|
MANAMA – Regulators need to consider whether the use of off-balance sheet special purpose vehicles in Islamic finance gives rise to the same lack of transparency that occurred with off-balance sheet structured investment vehicles (SIVs) in conventional finance, a leading Middle East central banker said in mid-December.
Central Bank of Bahrain governor Rasheed Mohammed Al Maraj said some of the lessons of the global financial crisis are quite general and apply equally to conventional, interest-charging finance as well as to Islamic finance, which observes the Sharia (Islamic) law bar on charging interest on loans.
“Central bankers and regulators have learned that they must pay more attention to risks that are common throughout the entire sector of the industry. These risks might not be apparent from reviewing the balance sheet or financial statements of an individual institution,” Al Maraj told a conference on Islamic banking in the Bahraini capital of Manama. The annual conference was organised by the Accounting and Auditing Organisation for Islamic Financial Institutions (AAOIFI), the Manama-based international body that develops accounting, auditing and governance standards for Islamic finance, and the World Bank, the Washington-based multilateral organisation that provides finance to developing countries.
Al Maraj was speaking as Abu Dhabi provided a $10 billion life-line for its fellow Persian Gulf emirate Dubai, which forestalled a threatened default on a $3.52 billion sukuk, or Islamic bond. The sukuk had been issued by the Nakheel property development offshoot of the quasi-government owned Dubai World investment company.
Analysts say the Dubai debt crisis shows that Islamic finance is far from immune to the problems seen in conventional finance. Some critics argue the reason is that many Islamic financial products are in fact structured in a way very similar to conventional products rather than reflecting the spirit and substance of Islamic law (see GRR, December 2009).
“There are many who might say that the events in the global financial system have little relevance to Islamic finance,” Al Maraj said.
“Many in the Islamic finance industry point out that it has been sheltered from the impact of the crisis in part because Sharia prohibits the excess leverage and speculative financial activities that were at its root.

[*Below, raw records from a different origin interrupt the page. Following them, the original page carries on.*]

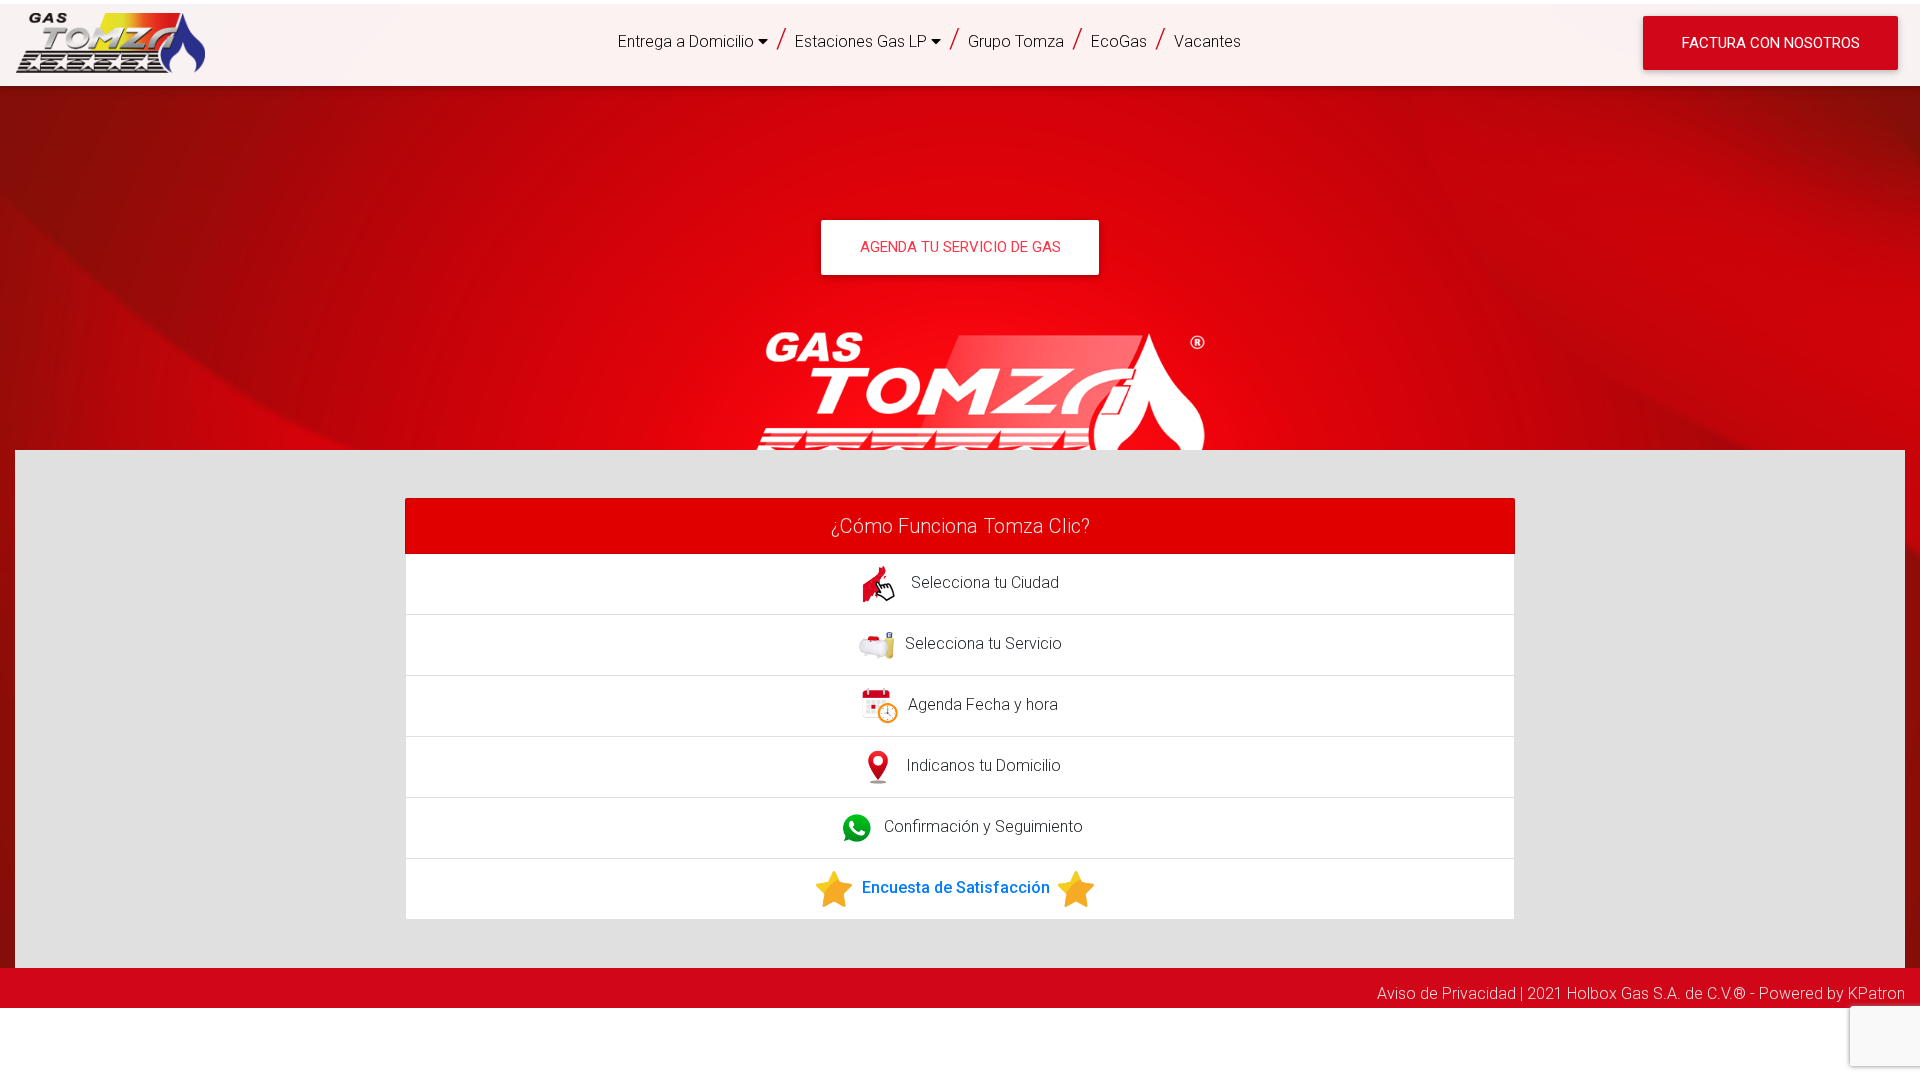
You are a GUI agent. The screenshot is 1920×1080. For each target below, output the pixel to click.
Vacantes (1207, 41)
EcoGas (1119, 41)
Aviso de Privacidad (1446, 993)
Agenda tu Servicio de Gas (960, 247)
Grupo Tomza (1016, 41)
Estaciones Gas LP (863, 41)
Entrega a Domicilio (688, 41)
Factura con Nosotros (1771, 43)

“They also take comfort from the fact that many participants in conventional finance, as well as regulators, and policymakers have begun to ask whether there are lessons to be learned from the principles of Islamic finance which might help avoid future crises.”

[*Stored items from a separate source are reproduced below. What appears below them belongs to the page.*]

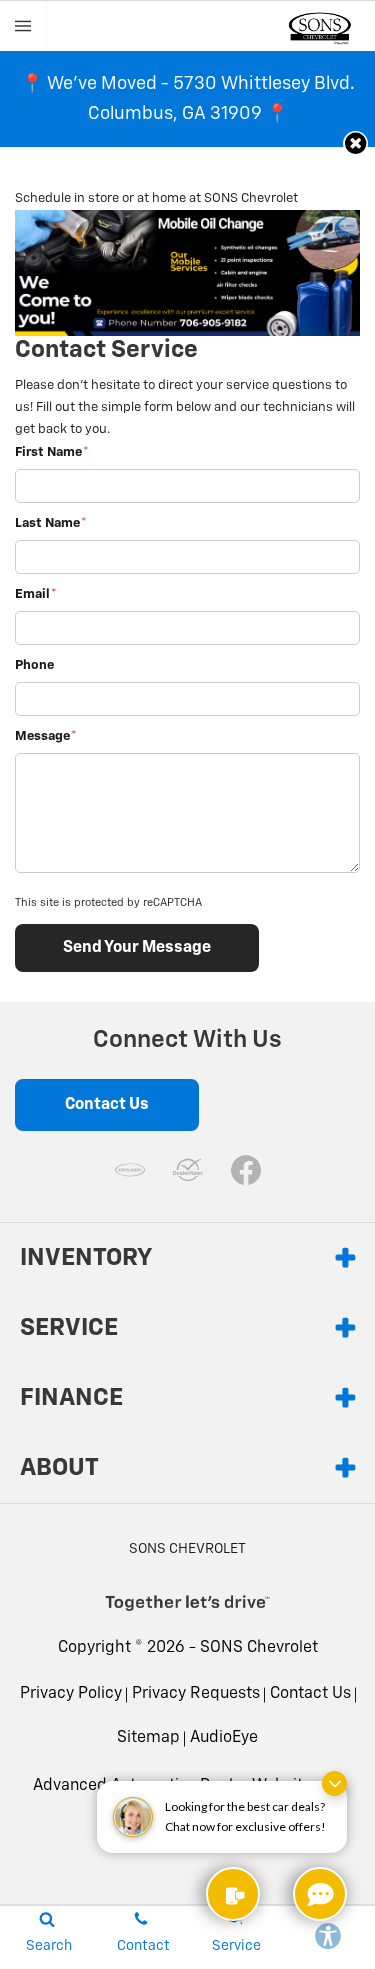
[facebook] (246, 1170)
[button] (355, 143)
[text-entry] (233, 1894)
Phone (34, 665)
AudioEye (224, 1738)
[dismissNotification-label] (334, 1783)
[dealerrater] (188, 1170)
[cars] (130, 1170)
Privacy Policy (71, 1694)
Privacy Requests (196, 1694)
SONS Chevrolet (259, 1648)
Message (46, 736)
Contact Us (310, 1694)
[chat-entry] (320, 1894)
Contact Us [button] (107, 1105)
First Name (52, 452)
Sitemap (148, 1738)
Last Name (51, 523)
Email (36, 594)
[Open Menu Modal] (23, 26)
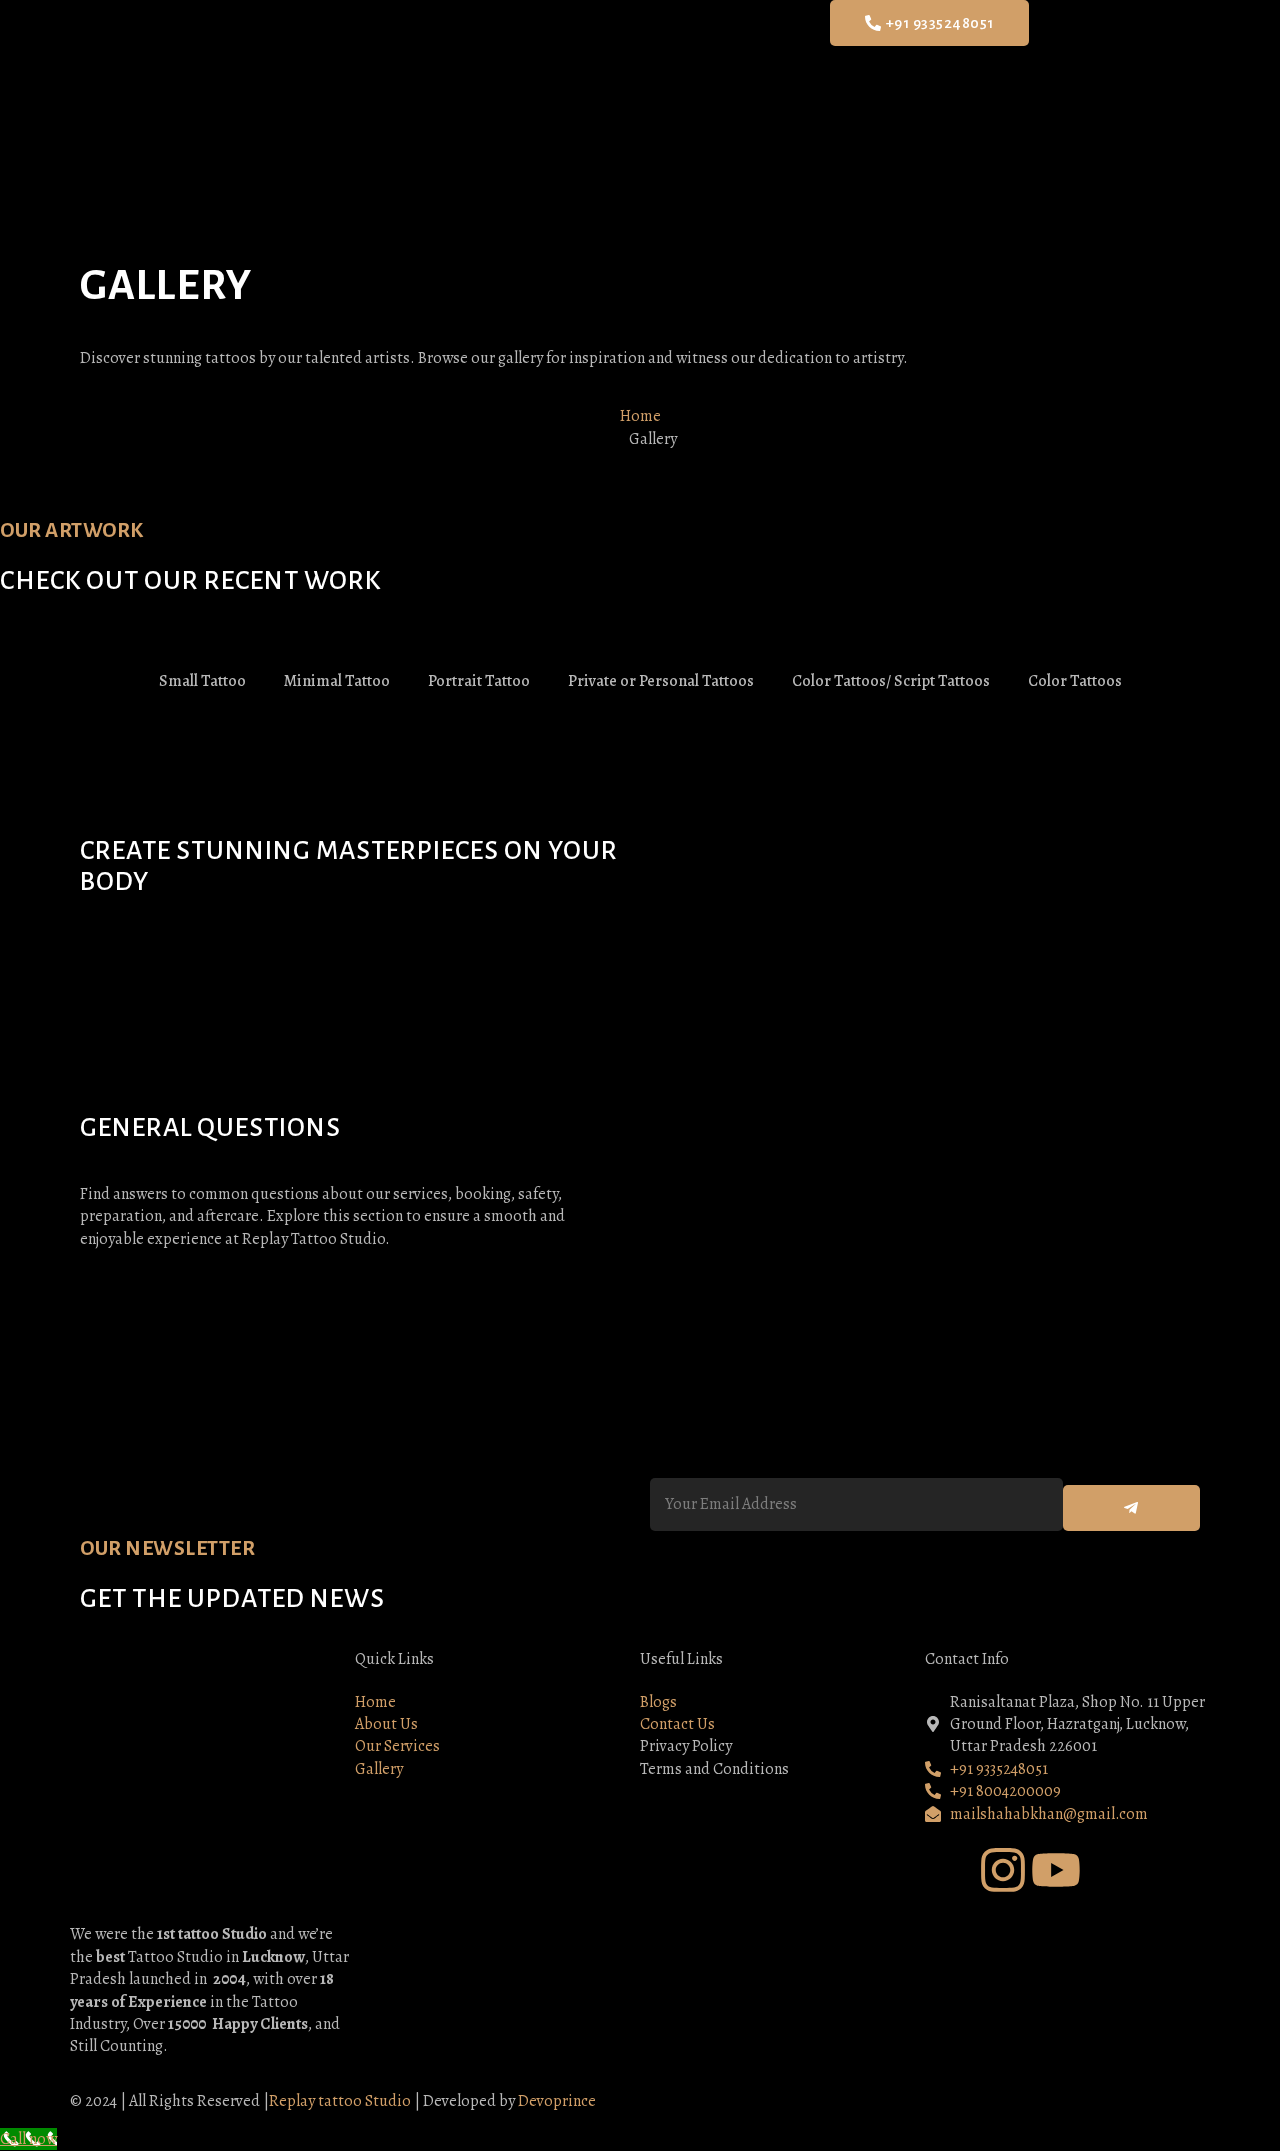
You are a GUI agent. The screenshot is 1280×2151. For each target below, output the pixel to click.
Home (483, 52)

But while acknowledging that recent events have created “a great opportunity” for Islamic finance, Al Maraj warned against complacency and said the industry must ensure the lessons of the crisis are fully learned.
He said the global financial crisis involved multiple failures of disclosure and transparency, noting for example that conventional banks moved assets to SIVs or “conduits” which did not form part of their normal financial reporting.
The risk disclosures of various financial instruments did not enable the purchasers of the instruments to perform a proper assessment of the risk/reward trade-off, he added.
There are parallels with Islamic finance, Al Maraj said. “The use of off-balance sheet special purpose vehicles has been a feature of the financing model of many Islamic banks. We need to consider whether this gives rise to the same problem of a lack of transparency that arose with off-balance sheet SIVs. Similarly accounting standards for Islamic finance need to keep pace with financial innovation. There is a lesson in the failure of the accounting of conventional instruments to keep pace with industry developments.”
Al Maraj said AAOFI will have important work to do to ensure that the transparency and disclosure of Islamic financial products matches the enhanced standards that are likely to be forthcoming for conventional finance.
He noted a risk common both conventional and Islamic finance is the assumption that all banks can exit their speculative positions at the same time.
Al Maraj said some people might believe that because Islamic financial firms cannot invest in CDOs (collateralised debt obligations) and CLOs (collateralised loan obligations), they must be immune to the problems faced in the crisis by conventional banks that couldn’t sell their CDOs and CLOs at any price.
“But think about the exposure of many Islamic banks to the real estate market,” he urged. “It might be a reasonable assumption for an individual institution that it could exit profitably a property development that it is funding. But when many other institutions are making similar assumptions about the projects they are funding, the industry as a whole may find it difficult to exit its investments without substantial losses or within a reasonable time-frame.”